Sat Aug 04, 2018 8:04 pm

Good review;

Also the 20mm barrel shroud houses both a carbine Lothar Walther(not to be confused with Carl Walther) choked barrel incorporating a neat moderator too.

The compression tube and piston run on synthetic studs and bearing ring, a steel piston weight is factory fitted but as found by many tinkerers is quite unnecessary and often removed to allow the fitting of an after market delrin top hat.

Also not forgetting the internally hidden ProSport anti bear trap interceptor device that grabs the piston in forward stroke in the event of malfunction thus saving a squashed thumb in the exposed breech, but allows the compression tube to be returned to the firing position once the rifle is cocked by means of a little internal pivoting pin built into the underlever mechanism which is pressed closed as the underlever is returned forward once the rifle is loaded, fingers and thumbs out of harms way at this point.

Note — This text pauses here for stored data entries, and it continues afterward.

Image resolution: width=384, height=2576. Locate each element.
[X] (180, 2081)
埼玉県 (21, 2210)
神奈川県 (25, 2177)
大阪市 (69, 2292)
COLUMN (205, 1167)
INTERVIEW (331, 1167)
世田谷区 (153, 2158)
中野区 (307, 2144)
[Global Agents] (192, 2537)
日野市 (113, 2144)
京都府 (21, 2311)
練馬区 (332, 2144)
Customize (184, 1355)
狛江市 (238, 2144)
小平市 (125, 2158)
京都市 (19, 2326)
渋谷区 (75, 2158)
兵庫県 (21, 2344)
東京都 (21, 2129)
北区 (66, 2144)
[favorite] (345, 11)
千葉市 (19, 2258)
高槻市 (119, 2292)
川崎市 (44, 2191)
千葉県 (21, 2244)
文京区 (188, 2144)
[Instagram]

This idea isn't original though as there was a similar device built into the Webley Service series of rifles.

It is ofcourse universally accepted good safe practice to hold onto any under lever or barrel on a spring piston rifle or pistol where practical naturally during loading sequence.

I've had two ProSports now; an early .177 Mk1 that is very fast and accurate serving its new owner well.

Once the Mk1 was sold I subsequently bought a second hand walnut Mk2 also .177 calibre which has the longer stroke and extra rear end stock securing bolts.

I've fitted VMach parts in the Mk2 and it is very consistent and extremely accurate, moreso than I'll ever be.

This rifle represents the finest second hand airgun deal I have had to date. I'm so pleased to have bought it now.

They are a uniquely designed modern classic high end air rifle cleverly designed by Ken Turner and out into production by AirArms in 1996 if I remember correctly.

Interestingly enough Ken had previously built a ProSport prototype from stain less steel in 1986 to further add to the now extremely desirable line up of glittering stainless steel rifle collection.